Tax Reform Highlights for Not-For-Profit-Organizations

 

Highlights of Interest to Not-For-Profit Organizations

 

  • Decrease in Corporate Tax Rate:  The corporate tax rate drops from a top rate of 35% to 21%.
  • Charitable Contributions:  The income-based limitation for cash contributions to public charities and certain private foundations have increased from 50 percent to 60 percent.  The provision retains the 5-year carryover period to the extent that the contribution amount exceeds 60 percent of the donor’s AGI.
  • Educational Savings Plans:  Section 529 plans are now available for elementary and secondary tuition.
  • Excise Tax on some Private Colleges and Universities:  There is a 1.4 percent excise tax on the net investment income (to be defined in regulations) of private colleges and universities who are “applicable educational institutions” (AEIs) – generally meaning the school has at least 500 students and 50% of its students are located in the U.S.  The threshold computation applies to AEIs with an aggregate fair market value of the assets at the end of the preceding taxable year (other than those assets that are used directly in carrying out the institution’s exempt purpose) of at least $500,000 per student.

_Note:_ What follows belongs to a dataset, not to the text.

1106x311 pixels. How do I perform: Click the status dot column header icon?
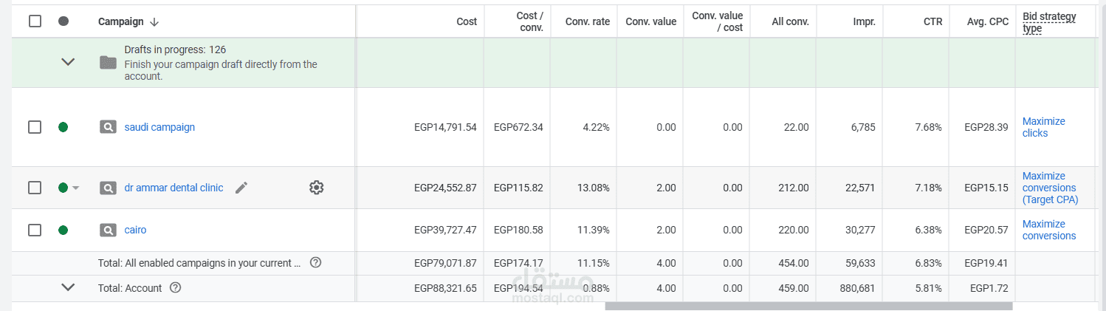click(x=63, y=21)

  • Each Unrelated Business Activity Stands Alone with Respect to Profit/Loss:  A deduction from one trade or business for a taxable year may not be used to offset income from a different unrelated trade or business for the same taxable year.  For an organization with more than one unrelated trade or business, the provision requires that unrelated business taxable income first be computed separately with respect to each trade or business and without regard to the specific deduction.  There is a transition rule that says net operating losses arising in a taxable year before January 1, 2018 that are carried forward to a future taxable year are not subject to this rule.
  • Estate Tax:  The estate tax is retained with the exemption amount doubled.  Note this provision will expire in 2026.

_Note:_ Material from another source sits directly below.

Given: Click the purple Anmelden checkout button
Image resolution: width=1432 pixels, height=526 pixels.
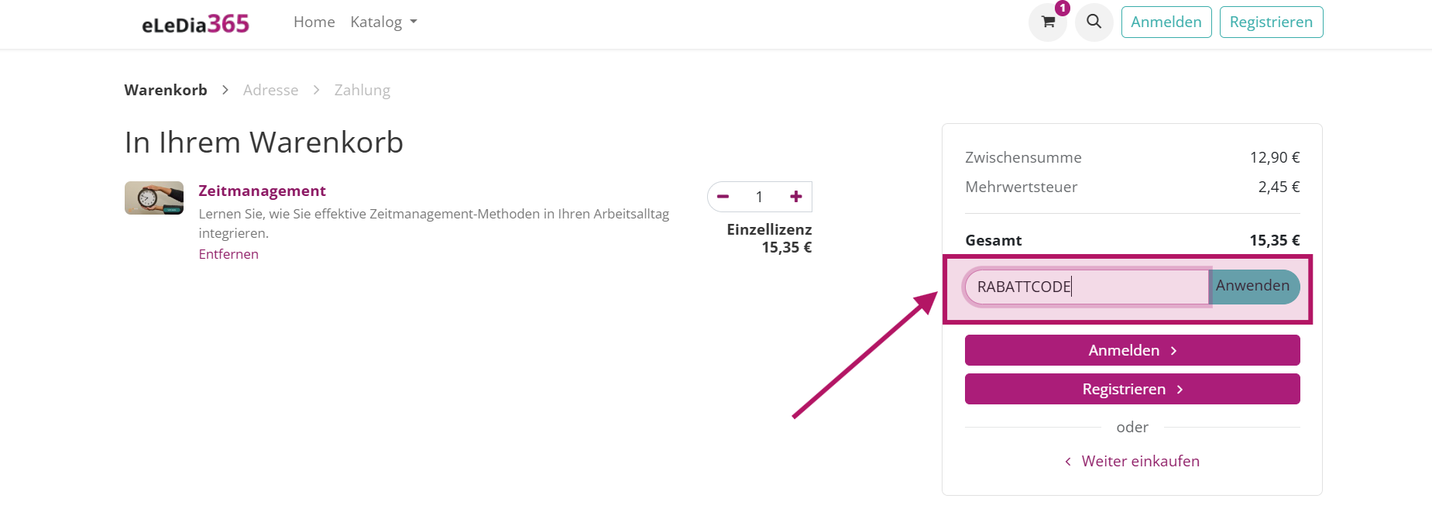Looking at the screenshot, I should (1132, 350).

  • Excess Compensation:  There is a 21 percent excise tax in excess of $1 million paid to a covered employee (i.e., one of the five highest compensated employees of the organization) by an applicable tax-exempt organization where there is no substantial risk of forfeiture of the rights to such remuneration (as defined in IRC Section 457(f)(3)(B)).  There are several limitations and exemptions to this rule.

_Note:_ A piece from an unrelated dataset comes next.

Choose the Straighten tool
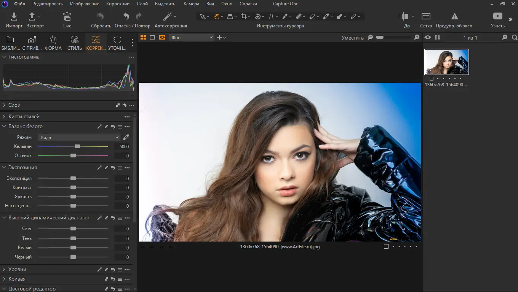The height and width of the screenshot is (292, 518). tap(272, 16)
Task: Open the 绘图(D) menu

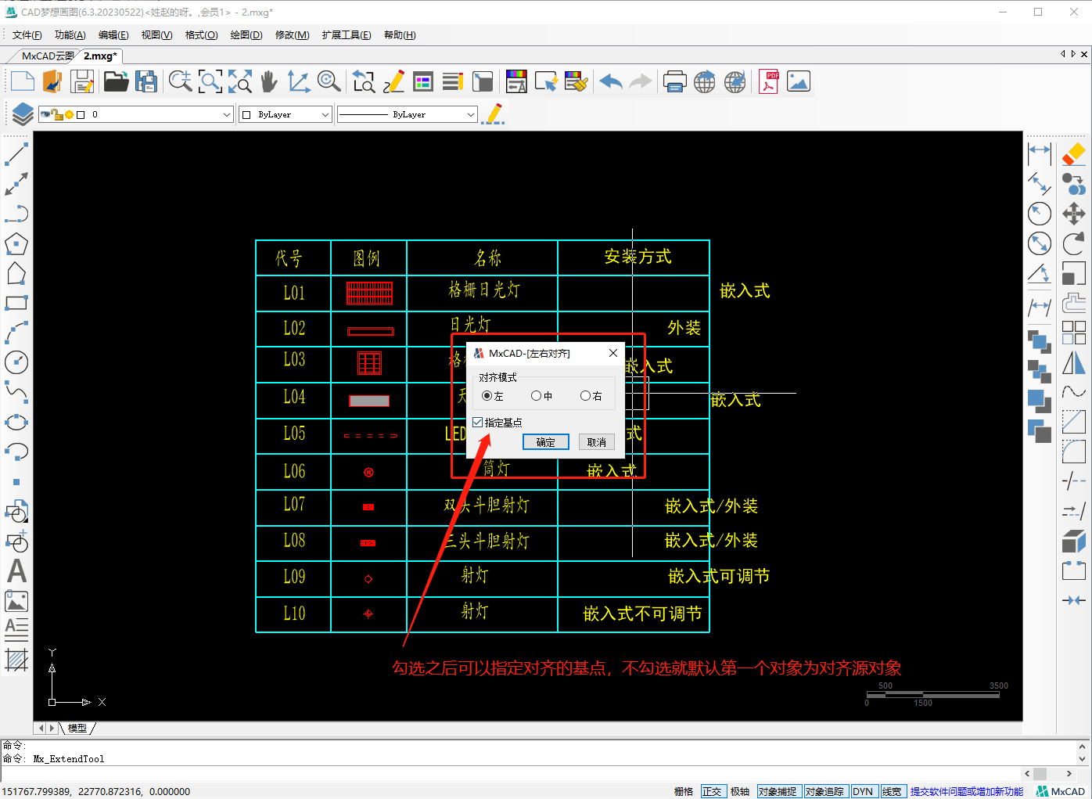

  • UBIT on Certain Fringe Benefits:  Unrelated business taxable income includes any expenses paid or incurred by a tax-exempt organization for qualified transportation fringe benefits, a parking facility used in connection with qualified parking or any on premises athletic facility, provided such amounts are not deductible under IRC Section 274.
  • Repeal of Advance Refunding Bonds:  Interest on advance refunding bonds (i.e., refunding bonds issued more than 90 days before the redemption of the refunded bonds) is taxable.  Interest on current refunding bonds continues to be tax-exempt.  The provision is effective for advance refunding bonds issued after 2017.
  • Suspension of Moving Expenses:  The provisions suspend the moving expense deduction and qualified moving expense reimbursements through 2025, with exclusions for active duty military.